Math teacher Madison Wilson can finally feel her legs begin to rest. Her breathing starts to slow. She can finally rest.

Only two hours later, Wilson jolts awake to her alarm. She reads the time: 5:30. It’s time to start her day.

Wilson suffers from restless leg syndrome, an incurable nerve disorder that causes massive discomfort in her legs. She compares the feeling to when your legs are about to sleep which creates an uncontrollable urge to try to shake out that pins and needles feeling.

“When I do [have it] I just want to almost get a hammer and hit my leg, which seems crazy, but if you have restless leg you know how it feels,” Wilson said.

Wilson also has insomnia. Around six months ago, she was prescribed a medicine that has helped, but she still has about two days a week where she only gets two to three hours of sleep. She gets dressed for work and heads down to the kitchen for coffee, desperate for energy.

Restless leg syndrome runs in her family with her mom and aunt having it as well. But for Wilson it really bad when she became pregnant with her first child.
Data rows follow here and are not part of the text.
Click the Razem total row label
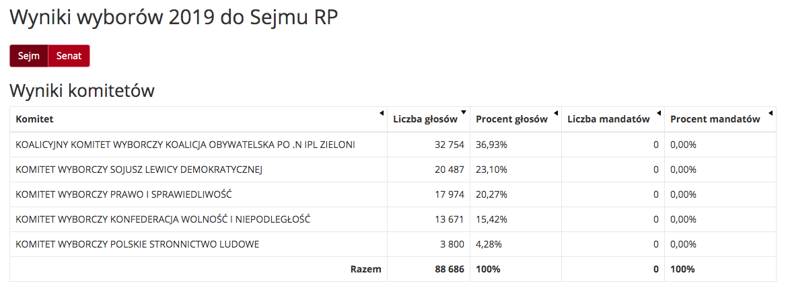This screenshot has height=292, width=788. (366, 269)
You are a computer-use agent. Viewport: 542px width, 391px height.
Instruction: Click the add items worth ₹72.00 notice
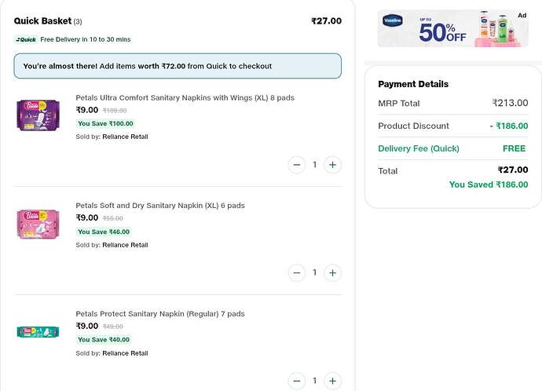point(178,66)
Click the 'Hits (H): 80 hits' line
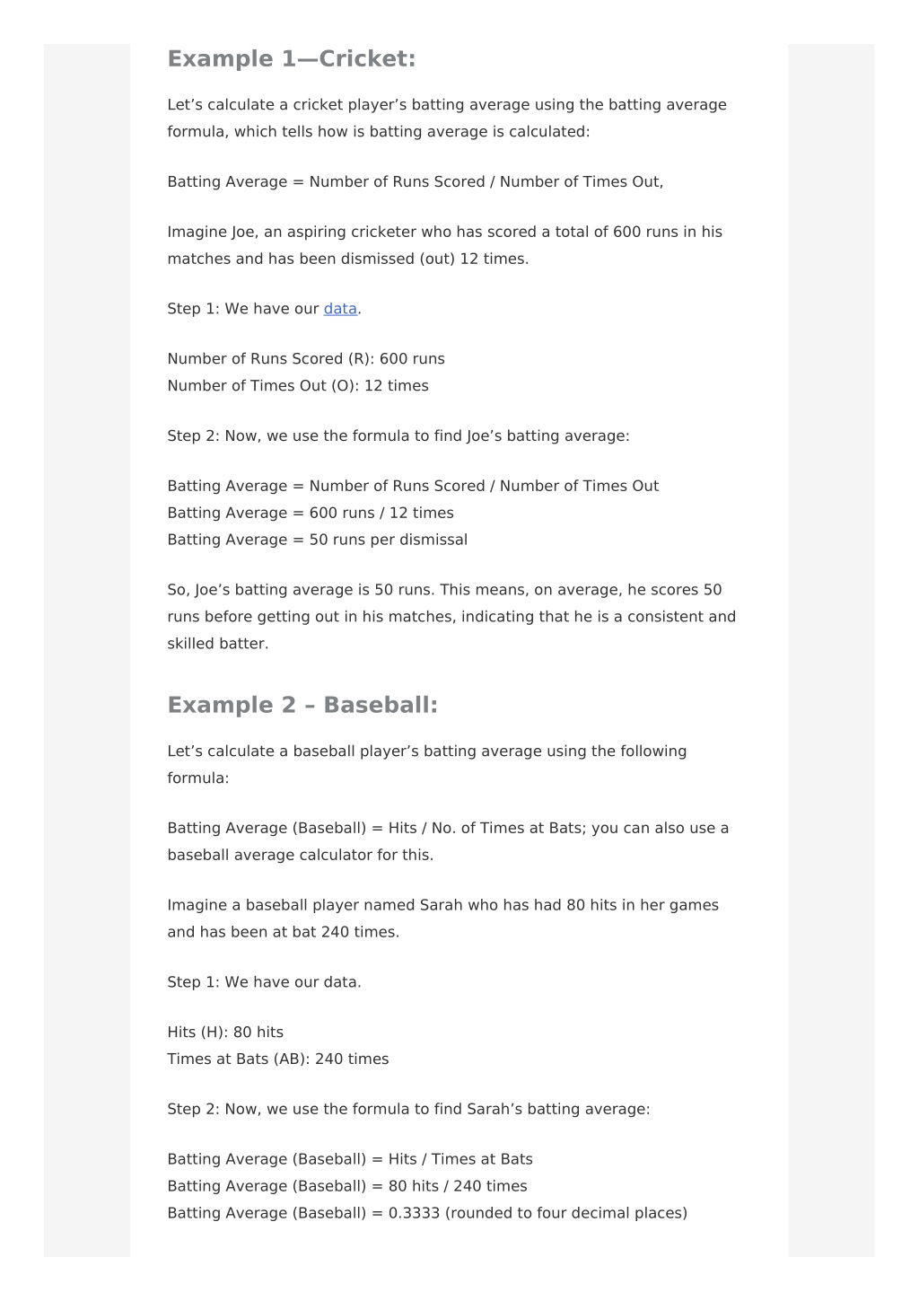The image size is (919, 1301). tap(225, 1033)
Now with two preschool daughters and a football coach husband who’s already left for the day, she has to take care of getting them ready too.

Math teacher Madison Wilson suffers from restless leg syndrome and insomnia. (Avery Jerina)

She puts their clothes on, brushes their teeth, does their hair, gets their backpacks ready and makes breakfast. Some days it’s after only two hours of sleep.

Wilson says her biggest challenge is remembering everything in the morning.

“I went to the store, and bought a box that looked exactly like [saline solution], it wasn’t, it was hydrogen peroxide,” Wilson said. “I was so tired, I wasn’t paying attention, I put that in my eyes, so that was rough. Stuff like that happens every day, every morning.”

She takes her kids to daycare, and finally makes it to school. There she teaches her classes but the lack of sleep doesn’t severely affect her teaching.

“Maybe if it was my first year, it would be, but since I’ve been doing this for a while, I feel like it’s almost something I can do in my sleep,” Wilson said.

She tries not to drink any caffeine because it lessens the effect of her medication. After teaching all day, she picks up her daughters and takes them home.

“You feel like sometimes you’ve used all your energy and then you go home and your kids need you,” Wilson said. “So sometimes you have to save energy throughout the day so you can do stuff at home.”

She gets back in bed and hopes this time she can sleep. That tomorrow isn’t one of those bad days and she can get enough sleep. But if she doesn’t, at least she knows who she’s doing it all for.

“The kids. My kids, these kids, they’re just so good. They want to learn, most of them, there’s exceptions of course,” Wilson said. “But when they appreciate the help you’re giving it makes you feel like it’s all worth it.”